L’uomo che uccise Don Chisciotte è l’ultimo film in ordine di tempo di un regista ormai di culto per diversi motivi, ovvero Terry Gilliam. Un artista di origine statunitense che deve però il maggior successo e la fama al vecchio continente e, in particolare, alla Gran Bretagna dove la sua carriera artistica è decollata definitivamente. Un sognatore vecchio stile, un vero visionario con una vena comica unica, brillante e tagliente. GamesVillage lo ha incontrato in occasione della presentazione romana della sua ultima opera cinematografica.
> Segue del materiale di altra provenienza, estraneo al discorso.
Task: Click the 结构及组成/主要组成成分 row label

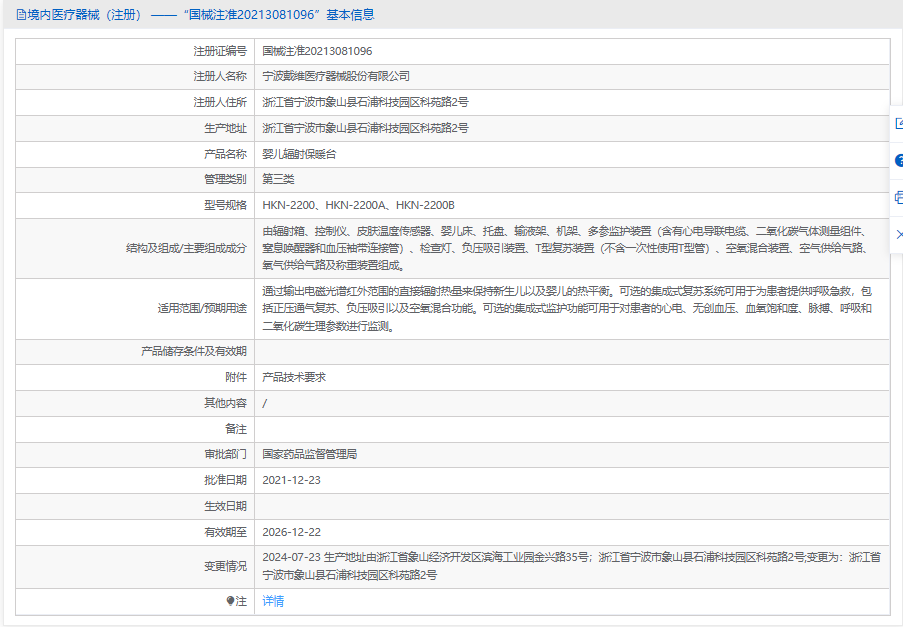Action: pyautogui.click(x=186, y=248)
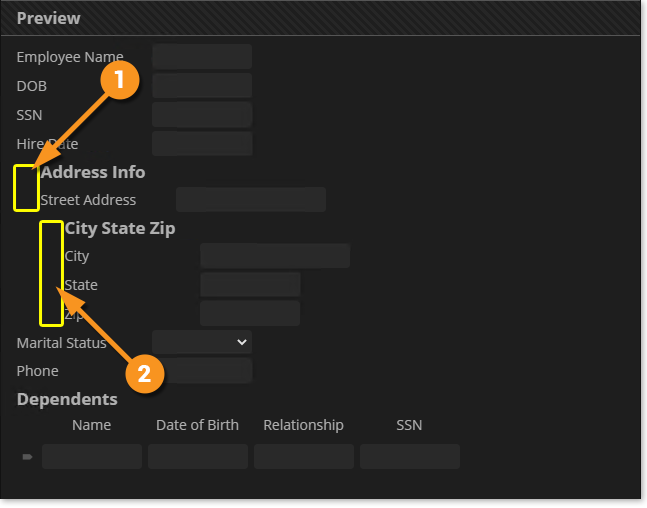This screenshot has width=647, height=508.
Task: Click the Address Info section heading
Action: 93,172
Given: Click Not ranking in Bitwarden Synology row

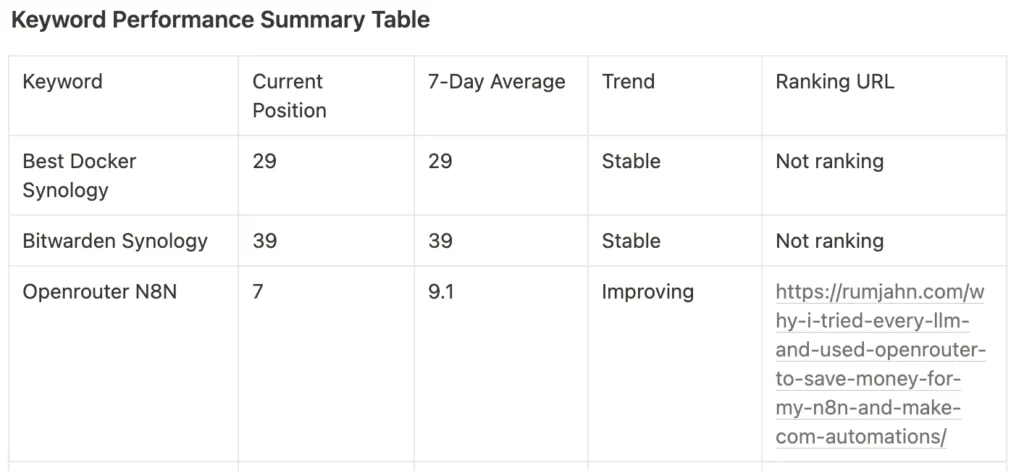Looking at the screenshot, I should point(829,241).
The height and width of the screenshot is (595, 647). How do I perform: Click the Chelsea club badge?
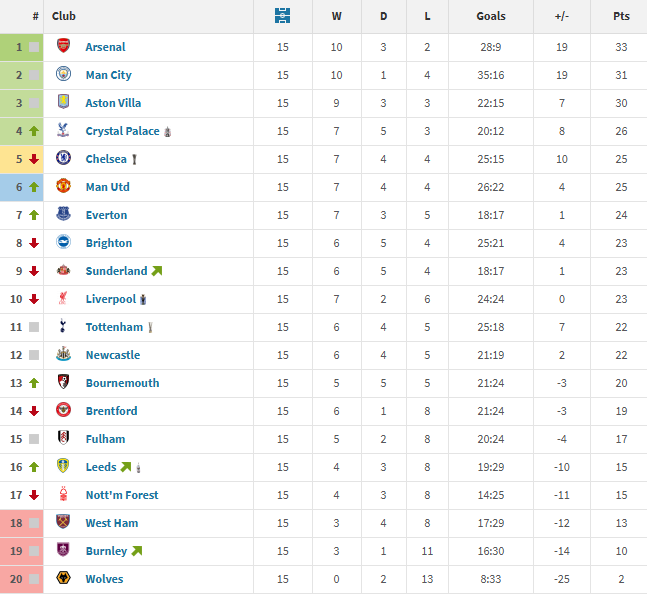point(64,159)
In principio furono i Monty Phyton…
Avete presente lo SPAM? Quel simpatico sistema di pubblicità invasiva e di pessima qualità che si è diffuso a macchia d’olio nell’era di Internet? Ebbene, in pochi sanno che il suo nome deriva da una reale marca di carne in scatoletta di dubbia qualità e che il termine, usato come sinonimo di degrado, venne ideato da un celebre gruppo di comici britannici noti col nome di Monty Phyton. Oggi, forse, alle nuove generazioni il nome dirà poco, eppure il sestetto comico scrisse di fatto alcune delle pagine più ilari della storia della comicità. Dotati di un umorismo altamente colto e raffinato, derivato del resto dagli ambienti universitari da cui i membri del team provenivano, ovvero Oxford e Cambridge, i Monty diventarono pian piano una vera icona. Unico membro statunitense del gruppo, Terry Gilliam quasi si commuove quando in sala, durante la conferenza, vengono poste alcune domande sul leggendario team di geniali comici. Formatisi singolarmente in programmi radiofonici e televisivi nei tardi anni settanta, nel lontano 1969 ecco che Graham Chapman, John Cleese, Eric Idle, Terry Jones, Michael Palin e Terry Gilliam, ormai già comici parecchio noti, entrano nel mito grazie a un programma della BBC, ovvero il Monty Python’s Flying Circus dove, per la prima volta, l’eroico sestetto non ha più alcuna limitazione compositiva e può esprimersi liberamente, raggiungendo vette di comicità mai toccate prima nella storia televisiva. Anche nella scurrilità, peraltro, poiché John Cleese, in un testo scritto dai Monty, dice per la prima volta la parola “shit” in una trasmissione televisiva britannica. Il programma dura quattro stagioni indimenticabili e fa letteralmente scuola, ispirando decine di show successivi, tra cui Saturday Night Live o Zelig. L’apporto di Terry Gilliam alla serie è fondamentale, e oltre ai testi, come ricorda durante la conferenza, si occupa pure dei disegni surreali che accompagnano le scene.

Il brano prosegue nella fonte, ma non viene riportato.